Sur les frais de l’instance :
Les dispositions de l’article L. 761-1 du code de justice administrative font obstacle à ce que soit mise à la charge de la commune de Xonrupt-Longemer, qui n’est pas la partie perdante dans la présente instance, la somme que les requérants demandent au titre des frais exposés et non compris dans les dépens. Il y a lieu, en revanche, de faire application de ces dispositions et de mettre à la charge solidaire de la SCI B... Immobilier et de M. B... la somme de 1 500 euros que demande la commune de Xonrupt-Longemer au titre des frais exposés par elle et non compris dans les dépens.

D E C I D E :

Article 1er :
La requête de la SCI B... Immobilier et de M. B... est rejetée.
La SCI B... Immobilier et M. B... verseront solidairement à la commune de Xonrupt-Longemer une somme de 1 500 euros au titre de l’article L. 761-1 du code de justice administrative.
Le présent jugement sera notifié à la SCI B... Immobilier, à M. D... B..., à la commune de Xonrupt-Longemer et à M. A... C....

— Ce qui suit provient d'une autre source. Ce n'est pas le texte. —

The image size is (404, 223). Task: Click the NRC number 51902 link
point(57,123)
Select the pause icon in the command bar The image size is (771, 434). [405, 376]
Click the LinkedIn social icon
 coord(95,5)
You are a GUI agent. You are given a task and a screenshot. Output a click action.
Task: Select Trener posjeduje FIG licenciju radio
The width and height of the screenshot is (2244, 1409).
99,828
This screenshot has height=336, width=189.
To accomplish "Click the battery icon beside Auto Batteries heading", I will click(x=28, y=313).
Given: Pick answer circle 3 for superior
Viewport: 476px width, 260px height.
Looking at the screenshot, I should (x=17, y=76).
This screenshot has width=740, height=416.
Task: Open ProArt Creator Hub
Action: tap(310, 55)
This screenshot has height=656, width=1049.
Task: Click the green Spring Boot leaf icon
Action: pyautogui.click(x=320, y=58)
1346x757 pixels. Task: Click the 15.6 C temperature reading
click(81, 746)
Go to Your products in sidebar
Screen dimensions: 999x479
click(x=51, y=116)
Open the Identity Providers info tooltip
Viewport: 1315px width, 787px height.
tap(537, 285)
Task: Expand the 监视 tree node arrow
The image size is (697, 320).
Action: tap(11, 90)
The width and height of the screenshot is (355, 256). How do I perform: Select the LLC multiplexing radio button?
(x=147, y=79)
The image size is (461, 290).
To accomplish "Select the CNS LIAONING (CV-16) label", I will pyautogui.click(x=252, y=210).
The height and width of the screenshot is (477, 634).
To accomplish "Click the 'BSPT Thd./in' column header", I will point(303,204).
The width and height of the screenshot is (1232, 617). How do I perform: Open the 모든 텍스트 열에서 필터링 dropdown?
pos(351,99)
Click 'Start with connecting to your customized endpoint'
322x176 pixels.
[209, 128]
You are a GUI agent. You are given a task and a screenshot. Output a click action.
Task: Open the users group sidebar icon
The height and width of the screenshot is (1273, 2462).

Délibéré après l’audience du 3 février 2026, à laquelle siégeaient :

M. Coudert, président,
Mme Grandjean, première conseillère,
M. Siebert, conseiller.


Rendu public par mise à disposition au greffe le 3 mars 2026.


La rapporteure,





G. Grandjean Le président,





B. Coudert

La greffière,





A. Mathieu

La République mande et ordonne au préfet des Vosges en ce qui le concerne ou à tous commissaires de justice à ce requis en ce qui concerne les voies de droit commun contre les parties privées, de pourvoir à l’exécution de la présente décision.